Fissure sealants can help protect the deep grooves and reduce the risk of caries and breakdown.

MIH in Front Teeth

MIH in anterior teeth can cause great aesthetic concerns. Treatments available are dependent on the severity of the defect.

In milder cases bleaching, microabrasion and resin infiltration may be helpful. In more severe cases composite dental veneers, porcelain veneers, or full coverage with a dental crown may be advised.

There are different treatment options are available for posterior teeth.

In mildly affected teeth treatment may include fissure sealants, composite fillings, fillings with glass ionomer cement, or resin-modified glass ionomer cement.

It has been reported by Kramer in 2018, composite bonding to enamel surface with defects has limitations. Therefore, fillings may fail sooner or more regularly in teeth with MIH.

According to Pure Dentistry Dentists in Brisbane More severe defects can be protected with stainless steel crowns or other full-coverage options.

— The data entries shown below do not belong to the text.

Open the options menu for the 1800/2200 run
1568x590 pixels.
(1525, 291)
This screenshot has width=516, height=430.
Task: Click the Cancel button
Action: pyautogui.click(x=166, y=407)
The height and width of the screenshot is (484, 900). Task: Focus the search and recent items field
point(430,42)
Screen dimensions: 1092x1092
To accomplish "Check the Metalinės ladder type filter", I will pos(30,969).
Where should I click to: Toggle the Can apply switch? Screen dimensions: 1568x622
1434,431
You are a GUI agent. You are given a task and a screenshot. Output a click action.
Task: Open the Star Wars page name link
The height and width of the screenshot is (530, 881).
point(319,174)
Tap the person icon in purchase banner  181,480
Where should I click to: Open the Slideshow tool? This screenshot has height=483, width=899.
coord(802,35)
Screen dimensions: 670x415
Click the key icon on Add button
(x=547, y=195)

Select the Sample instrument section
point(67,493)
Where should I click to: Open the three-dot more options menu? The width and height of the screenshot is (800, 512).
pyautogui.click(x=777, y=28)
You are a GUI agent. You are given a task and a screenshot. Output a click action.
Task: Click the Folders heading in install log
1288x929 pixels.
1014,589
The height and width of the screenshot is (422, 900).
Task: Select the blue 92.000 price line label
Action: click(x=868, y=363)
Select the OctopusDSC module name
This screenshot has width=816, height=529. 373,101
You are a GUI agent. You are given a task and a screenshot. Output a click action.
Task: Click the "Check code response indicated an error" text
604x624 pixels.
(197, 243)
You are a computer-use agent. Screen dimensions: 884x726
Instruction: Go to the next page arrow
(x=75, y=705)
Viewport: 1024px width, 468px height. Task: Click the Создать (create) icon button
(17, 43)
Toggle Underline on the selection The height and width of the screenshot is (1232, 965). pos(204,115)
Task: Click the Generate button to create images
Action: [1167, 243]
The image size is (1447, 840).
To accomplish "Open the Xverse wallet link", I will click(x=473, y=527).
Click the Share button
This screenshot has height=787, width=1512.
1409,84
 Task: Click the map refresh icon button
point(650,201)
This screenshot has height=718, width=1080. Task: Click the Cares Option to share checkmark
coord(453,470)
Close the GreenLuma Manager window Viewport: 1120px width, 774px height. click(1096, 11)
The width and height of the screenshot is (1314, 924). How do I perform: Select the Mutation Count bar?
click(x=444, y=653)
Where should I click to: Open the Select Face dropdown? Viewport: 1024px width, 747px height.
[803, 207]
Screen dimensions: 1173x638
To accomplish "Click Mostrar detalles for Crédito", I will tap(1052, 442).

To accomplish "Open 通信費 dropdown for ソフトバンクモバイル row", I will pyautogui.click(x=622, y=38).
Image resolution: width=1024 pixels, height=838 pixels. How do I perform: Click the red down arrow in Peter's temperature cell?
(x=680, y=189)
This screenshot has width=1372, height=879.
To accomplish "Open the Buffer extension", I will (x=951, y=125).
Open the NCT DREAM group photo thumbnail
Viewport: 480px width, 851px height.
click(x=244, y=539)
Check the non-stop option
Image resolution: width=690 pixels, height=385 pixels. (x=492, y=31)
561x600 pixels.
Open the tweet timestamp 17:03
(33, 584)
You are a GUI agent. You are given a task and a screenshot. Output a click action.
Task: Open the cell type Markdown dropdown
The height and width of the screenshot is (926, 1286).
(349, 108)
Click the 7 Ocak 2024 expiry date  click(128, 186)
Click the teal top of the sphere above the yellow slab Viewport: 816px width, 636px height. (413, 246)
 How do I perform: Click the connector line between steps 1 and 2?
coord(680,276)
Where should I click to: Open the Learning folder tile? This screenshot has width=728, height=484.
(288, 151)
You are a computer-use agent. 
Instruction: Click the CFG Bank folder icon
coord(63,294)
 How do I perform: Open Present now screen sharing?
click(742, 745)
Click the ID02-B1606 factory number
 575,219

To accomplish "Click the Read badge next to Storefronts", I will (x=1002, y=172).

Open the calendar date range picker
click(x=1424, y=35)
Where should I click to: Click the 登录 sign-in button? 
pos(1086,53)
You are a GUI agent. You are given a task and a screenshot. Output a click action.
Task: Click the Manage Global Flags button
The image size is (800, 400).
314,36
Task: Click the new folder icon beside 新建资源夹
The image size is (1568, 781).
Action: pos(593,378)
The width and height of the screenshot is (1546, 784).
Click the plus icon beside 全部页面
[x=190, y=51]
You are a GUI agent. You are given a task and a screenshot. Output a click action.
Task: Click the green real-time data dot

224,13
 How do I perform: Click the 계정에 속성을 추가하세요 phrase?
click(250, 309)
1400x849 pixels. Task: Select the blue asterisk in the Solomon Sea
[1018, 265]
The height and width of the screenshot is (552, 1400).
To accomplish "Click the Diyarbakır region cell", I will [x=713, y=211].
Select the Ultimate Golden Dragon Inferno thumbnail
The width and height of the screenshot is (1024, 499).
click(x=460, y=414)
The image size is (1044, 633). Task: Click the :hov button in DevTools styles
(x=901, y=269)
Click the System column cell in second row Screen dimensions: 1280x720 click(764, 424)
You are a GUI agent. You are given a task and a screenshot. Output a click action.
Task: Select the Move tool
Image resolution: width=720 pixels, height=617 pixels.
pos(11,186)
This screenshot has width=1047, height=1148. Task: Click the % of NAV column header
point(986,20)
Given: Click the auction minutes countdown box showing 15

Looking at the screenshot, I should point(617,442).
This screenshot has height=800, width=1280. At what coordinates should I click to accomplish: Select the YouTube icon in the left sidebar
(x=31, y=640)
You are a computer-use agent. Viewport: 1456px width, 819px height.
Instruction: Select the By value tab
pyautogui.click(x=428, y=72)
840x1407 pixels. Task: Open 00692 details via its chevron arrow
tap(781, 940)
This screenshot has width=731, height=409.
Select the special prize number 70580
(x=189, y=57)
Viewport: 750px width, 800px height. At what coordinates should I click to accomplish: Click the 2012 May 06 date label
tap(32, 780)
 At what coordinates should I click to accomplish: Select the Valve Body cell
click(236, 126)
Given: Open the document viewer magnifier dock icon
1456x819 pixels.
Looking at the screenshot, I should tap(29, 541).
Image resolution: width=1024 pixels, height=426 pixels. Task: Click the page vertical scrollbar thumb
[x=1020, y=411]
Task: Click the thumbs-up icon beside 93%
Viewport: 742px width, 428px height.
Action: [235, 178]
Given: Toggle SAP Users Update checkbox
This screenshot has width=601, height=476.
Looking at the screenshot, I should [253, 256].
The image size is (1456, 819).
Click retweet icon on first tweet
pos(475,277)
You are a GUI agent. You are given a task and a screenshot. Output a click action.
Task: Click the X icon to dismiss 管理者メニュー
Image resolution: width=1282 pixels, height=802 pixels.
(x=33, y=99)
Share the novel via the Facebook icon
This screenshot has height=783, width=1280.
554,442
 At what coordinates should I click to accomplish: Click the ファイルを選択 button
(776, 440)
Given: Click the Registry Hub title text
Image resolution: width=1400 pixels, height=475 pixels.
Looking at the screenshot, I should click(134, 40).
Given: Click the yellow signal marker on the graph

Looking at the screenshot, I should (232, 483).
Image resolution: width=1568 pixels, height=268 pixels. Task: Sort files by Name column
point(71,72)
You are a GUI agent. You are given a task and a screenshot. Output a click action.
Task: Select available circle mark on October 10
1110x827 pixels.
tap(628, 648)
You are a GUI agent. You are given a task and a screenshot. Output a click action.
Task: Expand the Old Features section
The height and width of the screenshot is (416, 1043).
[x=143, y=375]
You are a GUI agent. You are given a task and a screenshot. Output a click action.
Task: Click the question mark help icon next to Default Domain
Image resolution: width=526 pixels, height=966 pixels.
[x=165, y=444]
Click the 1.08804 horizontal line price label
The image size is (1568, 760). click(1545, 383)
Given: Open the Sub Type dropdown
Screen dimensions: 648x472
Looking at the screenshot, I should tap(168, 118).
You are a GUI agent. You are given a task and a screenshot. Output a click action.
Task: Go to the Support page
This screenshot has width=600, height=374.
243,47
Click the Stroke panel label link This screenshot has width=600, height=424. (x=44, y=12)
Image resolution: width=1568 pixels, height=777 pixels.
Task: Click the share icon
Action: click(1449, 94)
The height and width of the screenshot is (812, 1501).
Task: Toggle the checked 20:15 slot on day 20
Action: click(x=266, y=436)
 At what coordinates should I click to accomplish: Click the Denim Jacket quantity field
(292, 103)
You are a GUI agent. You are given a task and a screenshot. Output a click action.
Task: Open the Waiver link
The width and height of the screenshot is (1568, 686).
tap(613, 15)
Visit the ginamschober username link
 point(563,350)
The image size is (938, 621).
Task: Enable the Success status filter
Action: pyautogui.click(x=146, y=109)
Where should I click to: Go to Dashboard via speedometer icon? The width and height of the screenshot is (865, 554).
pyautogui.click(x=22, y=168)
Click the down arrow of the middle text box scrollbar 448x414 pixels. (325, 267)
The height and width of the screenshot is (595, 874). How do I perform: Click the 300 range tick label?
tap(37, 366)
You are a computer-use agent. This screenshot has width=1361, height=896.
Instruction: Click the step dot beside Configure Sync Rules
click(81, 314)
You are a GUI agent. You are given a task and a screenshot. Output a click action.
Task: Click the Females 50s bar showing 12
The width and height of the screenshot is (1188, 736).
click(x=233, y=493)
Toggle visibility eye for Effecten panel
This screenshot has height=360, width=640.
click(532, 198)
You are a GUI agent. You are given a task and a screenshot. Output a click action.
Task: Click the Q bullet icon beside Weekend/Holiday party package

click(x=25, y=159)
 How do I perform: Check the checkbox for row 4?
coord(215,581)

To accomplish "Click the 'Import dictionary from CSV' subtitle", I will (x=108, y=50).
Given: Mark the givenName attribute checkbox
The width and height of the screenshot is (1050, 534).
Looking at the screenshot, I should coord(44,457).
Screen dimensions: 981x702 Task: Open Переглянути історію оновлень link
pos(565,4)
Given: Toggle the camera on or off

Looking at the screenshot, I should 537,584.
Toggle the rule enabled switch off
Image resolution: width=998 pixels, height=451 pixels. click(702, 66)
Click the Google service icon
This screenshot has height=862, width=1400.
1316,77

Sometimes the breakdown of the tooth is very severe and the tooth is not restorable. In this case, the tooth may need to be extracted. For extraction of the first permanent molar, some studies have reported an optimal time but more recent studies by Wu in 2017 have not been able to prove there is an optimal time for extraction of the first permanent molar. Orthodontic consult is desirable before the extraction of the first permanent molar.

enamel defects in baby teeth

If the primary molars are extracted at a young age a dental space maintainer may be indicated.